**CHALLENGE:**
Please rewrite the rows below with "label" swapped for "tag" throughout, changing nothing else, and leave the pictures out.
## BEGIN DATASET EXCERPTS
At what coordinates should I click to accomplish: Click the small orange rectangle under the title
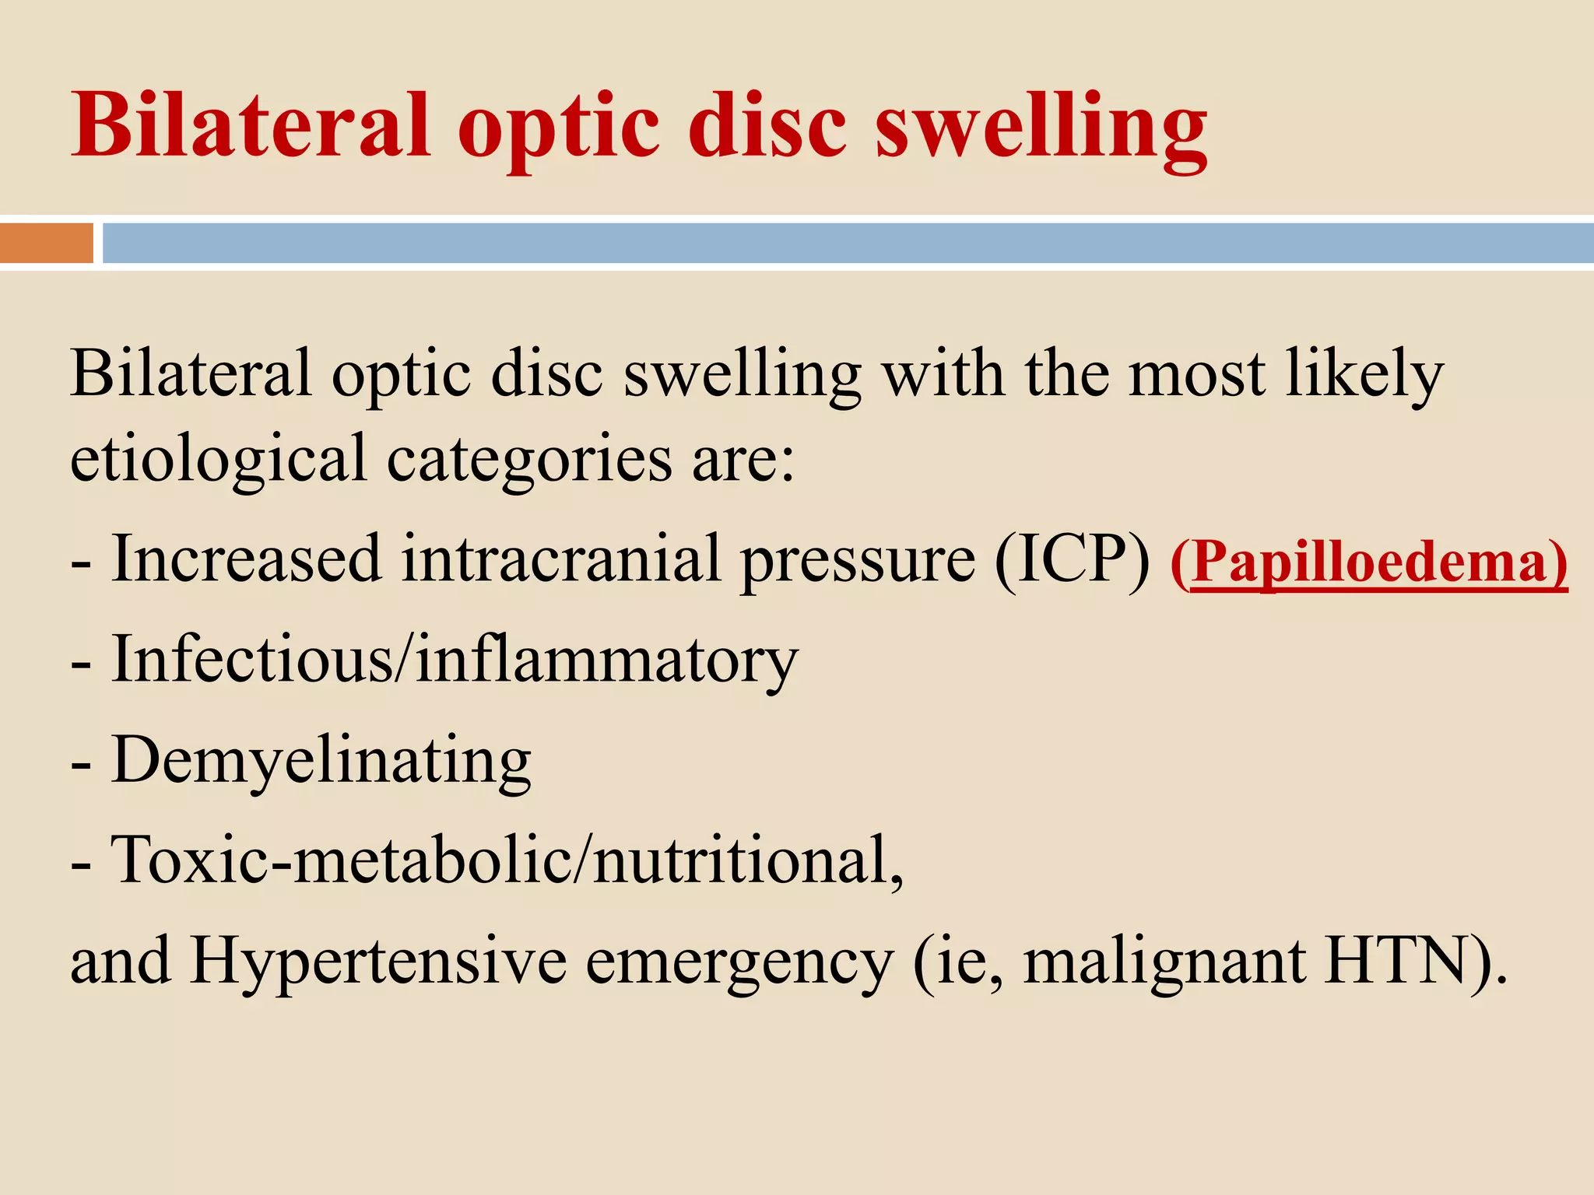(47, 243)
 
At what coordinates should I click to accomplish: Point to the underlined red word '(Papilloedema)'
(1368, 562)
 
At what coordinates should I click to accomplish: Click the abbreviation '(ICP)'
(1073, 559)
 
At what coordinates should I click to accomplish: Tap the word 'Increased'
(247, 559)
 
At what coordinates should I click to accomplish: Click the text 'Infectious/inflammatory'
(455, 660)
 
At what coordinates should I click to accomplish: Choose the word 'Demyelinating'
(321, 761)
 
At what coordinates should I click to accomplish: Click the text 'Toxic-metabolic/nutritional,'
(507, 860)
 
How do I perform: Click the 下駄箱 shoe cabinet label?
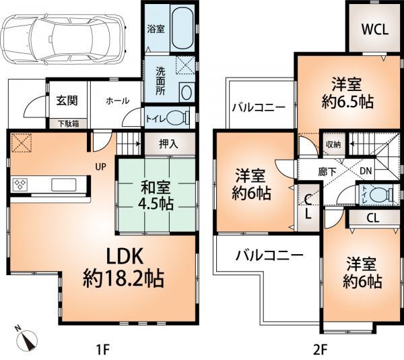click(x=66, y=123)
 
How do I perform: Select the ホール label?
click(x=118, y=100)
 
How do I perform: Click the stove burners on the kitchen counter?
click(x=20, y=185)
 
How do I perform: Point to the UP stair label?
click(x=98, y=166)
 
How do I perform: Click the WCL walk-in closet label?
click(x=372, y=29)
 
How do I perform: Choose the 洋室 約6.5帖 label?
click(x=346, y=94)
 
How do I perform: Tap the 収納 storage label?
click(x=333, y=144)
## END DATASET EXCERPTS
**OUTPUT FOR THIS EXERCISE:**
At what coordinates should I click to accomplish: Click the small orange rectangle under the title
(47, 243)
 
At what coordinates should I click to accomplish: Point to the underlined red word '(Papilloedema)'
(1368, 562)
 
At what coordinates should I click to accomplish: Click the abbreviation '(ICP)'
(1073, 559)
 
At what coordinates should I click to accomplish: Tap the word 'Increased'
(247, 559)
 
At what coordinates should I click to accomplish: Click the text 'Infectious/inflammatory'
(455, 660)
 
At what coordinates should I click to accomplish: Choose the word 'Demyelinating'
(321, 761)
 
At what coordinates should I click to accomplish: Click the text 'Toxic-metabolic/nutritional,'
(507, 860)
 
How do I perform: Click the 下駄箱 shoe cabinet tag?
click(x=66, y=123)
 
How do I perform: Select the ホール tag?
click(x=118, y=100)
 
How do I perform: Click the stove burners on the kitchen counter?
click(x=20, y=185)
 
How do I perform: Point to the UP stair tag?
click(x=98, y=166)
 
How do I perform: Click the WCL walk-in closet tag?
click(x=372, y=29)
 
How do I perform: Choose the 洋室 約6.5帖 tag?
click(x=346, y=94)
 
How do I perform: Tap the 収納 storage tag?
click(x=333, y=144)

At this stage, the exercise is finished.